If we're honest, we've been feeling a little exhausted lately.  It's been a bit too hectic, with all the stuff that Rosie's been up to.  Don't get us wrong.  We want her to be happy, energetic and excitable... but also to be a lot more careful.  You know, not to destroy our house from top to bottom.

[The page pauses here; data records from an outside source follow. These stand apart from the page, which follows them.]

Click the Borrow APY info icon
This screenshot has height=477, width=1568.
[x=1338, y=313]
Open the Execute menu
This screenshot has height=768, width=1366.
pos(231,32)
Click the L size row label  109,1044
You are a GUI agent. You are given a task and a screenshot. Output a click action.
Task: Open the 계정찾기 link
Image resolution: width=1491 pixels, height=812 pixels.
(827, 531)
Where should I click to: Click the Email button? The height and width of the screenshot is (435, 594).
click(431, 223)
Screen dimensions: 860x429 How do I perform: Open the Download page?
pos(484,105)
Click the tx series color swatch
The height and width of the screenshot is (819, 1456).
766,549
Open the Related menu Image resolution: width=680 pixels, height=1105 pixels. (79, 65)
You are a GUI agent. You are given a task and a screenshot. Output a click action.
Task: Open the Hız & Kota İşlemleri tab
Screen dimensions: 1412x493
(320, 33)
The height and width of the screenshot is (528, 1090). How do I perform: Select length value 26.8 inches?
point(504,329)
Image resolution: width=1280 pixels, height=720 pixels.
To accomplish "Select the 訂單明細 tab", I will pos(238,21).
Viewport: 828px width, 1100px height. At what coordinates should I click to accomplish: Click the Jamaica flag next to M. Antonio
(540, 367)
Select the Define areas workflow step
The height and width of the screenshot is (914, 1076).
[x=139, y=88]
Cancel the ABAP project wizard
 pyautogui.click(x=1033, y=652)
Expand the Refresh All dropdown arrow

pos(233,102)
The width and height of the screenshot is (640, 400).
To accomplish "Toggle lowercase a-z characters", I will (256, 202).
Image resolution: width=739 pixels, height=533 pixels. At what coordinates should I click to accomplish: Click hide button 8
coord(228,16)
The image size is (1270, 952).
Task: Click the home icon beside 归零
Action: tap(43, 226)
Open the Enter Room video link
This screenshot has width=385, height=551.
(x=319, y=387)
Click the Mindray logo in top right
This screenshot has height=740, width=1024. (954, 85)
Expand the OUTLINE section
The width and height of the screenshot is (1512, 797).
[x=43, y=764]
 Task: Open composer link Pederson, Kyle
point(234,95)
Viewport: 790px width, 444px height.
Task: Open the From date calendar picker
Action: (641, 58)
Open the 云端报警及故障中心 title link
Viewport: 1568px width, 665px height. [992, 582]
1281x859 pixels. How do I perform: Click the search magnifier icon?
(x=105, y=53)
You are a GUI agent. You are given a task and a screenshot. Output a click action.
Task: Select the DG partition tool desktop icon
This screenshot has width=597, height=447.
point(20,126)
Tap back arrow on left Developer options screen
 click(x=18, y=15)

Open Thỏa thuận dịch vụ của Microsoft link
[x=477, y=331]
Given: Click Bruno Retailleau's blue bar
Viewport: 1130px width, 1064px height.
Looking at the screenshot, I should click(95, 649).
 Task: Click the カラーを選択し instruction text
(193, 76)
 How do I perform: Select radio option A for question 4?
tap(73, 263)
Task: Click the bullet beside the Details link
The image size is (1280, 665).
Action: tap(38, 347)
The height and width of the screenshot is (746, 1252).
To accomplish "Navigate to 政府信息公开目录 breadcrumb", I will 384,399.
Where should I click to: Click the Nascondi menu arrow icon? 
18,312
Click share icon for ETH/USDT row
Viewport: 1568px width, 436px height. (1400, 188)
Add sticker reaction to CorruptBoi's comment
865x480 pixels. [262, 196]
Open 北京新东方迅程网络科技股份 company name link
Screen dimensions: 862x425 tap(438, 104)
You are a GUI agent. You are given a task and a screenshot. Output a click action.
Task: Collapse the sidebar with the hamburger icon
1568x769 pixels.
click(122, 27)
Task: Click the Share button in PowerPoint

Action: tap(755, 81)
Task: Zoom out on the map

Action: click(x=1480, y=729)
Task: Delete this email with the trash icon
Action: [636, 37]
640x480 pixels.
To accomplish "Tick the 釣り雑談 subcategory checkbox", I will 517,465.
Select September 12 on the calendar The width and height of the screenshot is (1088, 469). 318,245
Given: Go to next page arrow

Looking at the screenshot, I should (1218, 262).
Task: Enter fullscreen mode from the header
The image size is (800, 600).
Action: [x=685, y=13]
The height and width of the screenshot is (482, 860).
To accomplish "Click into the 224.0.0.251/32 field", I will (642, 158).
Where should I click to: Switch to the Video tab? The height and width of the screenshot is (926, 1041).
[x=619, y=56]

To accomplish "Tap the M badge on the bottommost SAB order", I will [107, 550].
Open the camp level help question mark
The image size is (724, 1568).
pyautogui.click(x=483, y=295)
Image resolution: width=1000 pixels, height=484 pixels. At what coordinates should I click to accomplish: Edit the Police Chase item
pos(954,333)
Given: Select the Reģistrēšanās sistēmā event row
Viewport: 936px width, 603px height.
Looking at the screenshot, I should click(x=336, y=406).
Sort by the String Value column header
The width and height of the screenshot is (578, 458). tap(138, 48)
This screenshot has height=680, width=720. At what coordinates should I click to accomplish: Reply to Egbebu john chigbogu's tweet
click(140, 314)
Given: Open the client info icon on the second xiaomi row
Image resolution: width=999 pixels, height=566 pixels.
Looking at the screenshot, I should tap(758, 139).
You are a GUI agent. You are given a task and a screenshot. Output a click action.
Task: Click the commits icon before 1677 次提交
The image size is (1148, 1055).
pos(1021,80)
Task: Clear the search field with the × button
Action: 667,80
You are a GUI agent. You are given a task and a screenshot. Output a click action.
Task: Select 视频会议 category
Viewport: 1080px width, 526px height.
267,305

But it's also sort of our own fault too.  Rosie is... erm... (how can we be polite about this..?) a little... wide.  After all, let's not kid ourselves.  She is (for now) still just a plastic box from the local supermarket.  Of the cheapest variety.  So while she has one ultrasonic distance sensor attached to her front - being positioned in the middle of her very un-aerodynamic, flat body - its coverage isn't exactly great.  In fact, we've concluded: it's actually terrible.  And that's why we think she has table legs for breakfast, or wrestles gnomes in garden centres, or chooses to play tag with the toilet brush (yuck!).  All very silly robot pastimes.  So silly, in fact, that she needs to be upgraded.

So we've decided.  Like cheeseburgers.  Chocolate bars.   Scoops of ice cream.  Two of something is almost always better than one (just ask your dentist).  With two HC-SR04 ultrasonic distance sensors, Rosie should have more information about the world around her.  She should know a lot more.  She might even be able to detect incoming objects, better.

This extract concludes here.